» **SOURCE**
Policy Thoughts

13 May, 2015

 

‘Xenophobia’ and Being a ‘Proud’ Citizen in

Post-Apartheid South Africa

 

by Sayaka Kono

 

Much has been written on the plight of immigrants from various African countries resident in South Africa following the eruption of xenophobic attacks in April 2015. These attacks started in Durban or Kwazulu-Natal area, especially following the so-called xenophobic sentiments expressed by King Goodwill Zwelithini. Barely a few days after such sentiments a horde of South Africans rushed out, attacking foreigners and looting their shops demanding that they “go back home”. This was sensationally described in the print media in South Africa as “looting for our king!”

» **DATASET ENTRIES**
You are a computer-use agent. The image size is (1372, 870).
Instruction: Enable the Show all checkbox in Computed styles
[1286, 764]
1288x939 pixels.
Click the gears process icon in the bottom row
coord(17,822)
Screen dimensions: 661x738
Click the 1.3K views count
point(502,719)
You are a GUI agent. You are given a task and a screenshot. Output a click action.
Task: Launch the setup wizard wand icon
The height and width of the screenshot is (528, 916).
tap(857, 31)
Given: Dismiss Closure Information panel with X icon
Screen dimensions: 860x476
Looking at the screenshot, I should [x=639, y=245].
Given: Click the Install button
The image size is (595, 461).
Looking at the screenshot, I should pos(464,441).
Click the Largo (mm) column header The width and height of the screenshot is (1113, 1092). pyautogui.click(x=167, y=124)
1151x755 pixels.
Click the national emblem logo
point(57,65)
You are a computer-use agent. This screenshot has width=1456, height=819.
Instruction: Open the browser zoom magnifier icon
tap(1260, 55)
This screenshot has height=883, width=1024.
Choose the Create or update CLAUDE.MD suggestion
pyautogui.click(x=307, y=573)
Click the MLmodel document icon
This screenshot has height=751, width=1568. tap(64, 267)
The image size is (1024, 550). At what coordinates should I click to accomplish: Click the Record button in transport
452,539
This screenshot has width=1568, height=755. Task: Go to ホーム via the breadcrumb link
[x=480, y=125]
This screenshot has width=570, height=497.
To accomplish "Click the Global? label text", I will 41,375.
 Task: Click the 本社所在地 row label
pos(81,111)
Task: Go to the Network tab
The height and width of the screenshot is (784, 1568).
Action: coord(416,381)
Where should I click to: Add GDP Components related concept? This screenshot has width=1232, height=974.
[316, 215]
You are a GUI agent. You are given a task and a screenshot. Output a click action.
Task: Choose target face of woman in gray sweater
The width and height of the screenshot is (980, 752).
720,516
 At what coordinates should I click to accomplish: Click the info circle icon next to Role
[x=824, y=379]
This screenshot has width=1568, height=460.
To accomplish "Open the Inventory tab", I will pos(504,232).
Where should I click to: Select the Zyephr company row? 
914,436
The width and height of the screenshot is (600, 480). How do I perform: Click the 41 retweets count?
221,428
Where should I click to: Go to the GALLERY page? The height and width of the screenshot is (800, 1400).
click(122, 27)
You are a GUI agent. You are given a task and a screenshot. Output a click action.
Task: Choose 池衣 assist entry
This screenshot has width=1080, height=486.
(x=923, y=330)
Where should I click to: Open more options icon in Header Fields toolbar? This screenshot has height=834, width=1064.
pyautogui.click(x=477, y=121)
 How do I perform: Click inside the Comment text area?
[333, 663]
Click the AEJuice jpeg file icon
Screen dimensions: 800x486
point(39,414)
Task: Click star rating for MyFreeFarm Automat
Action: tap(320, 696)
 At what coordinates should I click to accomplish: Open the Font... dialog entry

» **COMPLETE THE FOLLOWING**
a – List every place name that appears in the article on xenophobic attacks in South Africa, giving each only once.
b – Translate this sentence from the article on xenophobic attacks in South Africa into Spanish: "Much has been written on the plight of immigrants from various African countries resident in South Africa following the eruption of xenophobic attacks in April 2015."
None of the items on this page is needed for the exercise.

» **TASK-BY-TASK SOLUTIONS**
a –
South Africa
Durban
Kwazulu-Natal

b – Mucho se ha escrito sobre la difícil situación de los inmigrantes de diversos países africanos residentes en Sudáfrica tras el estallido de los ataques xenófobos en abril de 2015.